*** Data for processing Section Begins ***

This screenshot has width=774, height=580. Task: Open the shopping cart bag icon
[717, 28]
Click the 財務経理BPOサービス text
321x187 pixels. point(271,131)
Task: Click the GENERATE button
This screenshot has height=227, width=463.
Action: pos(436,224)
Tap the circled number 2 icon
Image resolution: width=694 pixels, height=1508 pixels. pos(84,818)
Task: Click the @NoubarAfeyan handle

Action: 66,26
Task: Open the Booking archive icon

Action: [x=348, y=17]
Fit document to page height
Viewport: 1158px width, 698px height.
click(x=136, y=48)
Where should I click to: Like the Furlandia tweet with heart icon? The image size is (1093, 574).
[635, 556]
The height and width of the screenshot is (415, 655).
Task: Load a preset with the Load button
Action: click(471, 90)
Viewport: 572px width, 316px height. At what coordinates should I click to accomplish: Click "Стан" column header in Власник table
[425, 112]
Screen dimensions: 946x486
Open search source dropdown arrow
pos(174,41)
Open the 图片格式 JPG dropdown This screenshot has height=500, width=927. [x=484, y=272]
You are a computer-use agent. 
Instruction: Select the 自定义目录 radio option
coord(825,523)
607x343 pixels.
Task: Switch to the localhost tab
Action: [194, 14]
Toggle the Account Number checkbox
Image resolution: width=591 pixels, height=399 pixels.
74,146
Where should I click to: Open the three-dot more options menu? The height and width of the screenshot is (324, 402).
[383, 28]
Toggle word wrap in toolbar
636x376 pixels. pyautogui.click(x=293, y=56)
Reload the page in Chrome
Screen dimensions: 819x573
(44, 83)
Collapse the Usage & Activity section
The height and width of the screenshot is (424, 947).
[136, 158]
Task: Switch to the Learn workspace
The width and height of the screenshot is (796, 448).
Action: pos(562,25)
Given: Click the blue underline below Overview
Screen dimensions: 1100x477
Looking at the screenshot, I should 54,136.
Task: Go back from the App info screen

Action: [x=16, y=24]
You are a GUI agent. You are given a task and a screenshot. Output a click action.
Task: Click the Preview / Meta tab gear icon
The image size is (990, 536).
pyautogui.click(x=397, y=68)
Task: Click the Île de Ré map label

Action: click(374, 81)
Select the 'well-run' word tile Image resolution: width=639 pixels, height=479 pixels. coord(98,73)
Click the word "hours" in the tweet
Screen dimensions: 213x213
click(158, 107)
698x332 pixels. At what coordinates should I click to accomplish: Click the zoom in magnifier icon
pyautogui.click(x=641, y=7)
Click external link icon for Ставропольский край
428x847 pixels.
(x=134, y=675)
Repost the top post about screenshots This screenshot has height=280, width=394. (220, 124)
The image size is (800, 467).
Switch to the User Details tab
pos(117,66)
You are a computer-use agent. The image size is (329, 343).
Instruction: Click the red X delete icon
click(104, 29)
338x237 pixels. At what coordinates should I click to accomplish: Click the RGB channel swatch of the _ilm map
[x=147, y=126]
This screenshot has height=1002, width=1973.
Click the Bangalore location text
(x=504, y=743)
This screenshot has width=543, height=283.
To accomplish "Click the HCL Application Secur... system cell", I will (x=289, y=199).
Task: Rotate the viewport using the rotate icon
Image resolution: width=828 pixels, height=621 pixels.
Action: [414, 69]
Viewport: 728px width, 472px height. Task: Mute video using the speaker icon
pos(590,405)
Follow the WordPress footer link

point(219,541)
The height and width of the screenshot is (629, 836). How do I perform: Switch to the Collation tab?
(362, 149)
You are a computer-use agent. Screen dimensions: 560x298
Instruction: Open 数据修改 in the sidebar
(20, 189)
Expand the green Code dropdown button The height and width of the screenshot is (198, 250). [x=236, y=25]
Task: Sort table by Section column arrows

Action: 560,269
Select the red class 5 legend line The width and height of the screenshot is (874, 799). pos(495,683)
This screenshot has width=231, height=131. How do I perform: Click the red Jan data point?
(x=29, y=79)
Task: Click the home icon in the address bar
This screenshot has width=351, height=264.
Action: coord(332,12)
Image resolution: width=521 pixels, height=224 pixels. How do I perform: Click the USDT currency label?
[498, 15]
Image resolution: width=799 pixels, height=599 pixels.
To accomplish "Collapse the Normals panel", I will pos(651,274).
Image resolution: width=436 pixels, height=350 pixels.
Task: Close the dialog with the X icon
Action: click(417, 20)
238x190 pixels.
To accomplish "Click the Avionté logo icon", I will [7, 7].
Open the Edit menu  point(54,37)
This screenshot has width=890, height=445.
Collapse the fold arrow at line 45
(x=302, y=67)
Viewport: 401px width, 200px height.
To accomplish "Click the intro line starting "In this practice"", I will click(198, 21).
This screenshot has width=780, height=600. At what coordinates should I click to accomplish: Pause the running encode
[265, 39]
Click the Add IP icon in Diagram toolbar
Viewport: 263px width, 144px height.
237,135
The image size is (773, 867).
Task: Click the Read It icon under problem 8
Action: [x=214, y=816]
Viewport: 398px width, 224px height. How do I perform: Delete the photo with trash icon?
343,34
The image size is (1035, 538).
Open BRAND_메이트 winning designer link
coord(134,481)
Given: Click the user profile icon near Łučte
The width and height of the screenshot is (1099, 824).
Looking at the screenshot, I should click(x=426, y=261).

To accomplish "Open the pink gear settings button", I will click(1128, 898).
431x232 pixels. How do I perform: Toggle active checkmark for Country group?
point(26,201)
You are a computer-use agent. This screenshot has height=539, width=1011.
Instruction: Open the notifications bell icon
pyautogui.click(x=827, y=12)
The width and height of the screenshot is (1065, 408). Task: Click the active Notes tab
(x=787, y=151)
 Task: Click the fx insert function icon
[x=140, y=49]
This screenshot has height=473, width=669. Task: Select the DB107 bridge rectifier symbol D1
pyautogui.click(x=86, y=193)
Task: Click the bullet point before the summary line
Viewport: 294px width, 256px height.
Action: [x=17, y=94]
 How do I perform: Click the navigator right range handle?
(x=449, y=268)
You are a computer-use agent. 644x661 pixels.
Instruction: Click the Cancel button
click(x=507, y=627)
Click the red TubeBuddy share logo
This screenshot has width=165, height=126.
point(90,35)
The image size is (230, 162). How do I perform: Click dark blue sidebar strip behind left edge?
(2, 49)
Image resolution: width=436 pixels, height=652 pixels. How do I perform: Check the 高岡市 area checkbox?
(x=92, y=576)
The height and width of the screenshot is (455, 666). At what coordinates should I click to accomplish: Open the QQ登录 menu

*** Data for processing Section Ends ***

### Exercise brief:
Scan the listing above, and wherever a line holds the word "logo", copy it.

### Output below:
To accomplish "Click the Avionté logo icon", I will [7, 7].
Click the red TubeBuddy share logo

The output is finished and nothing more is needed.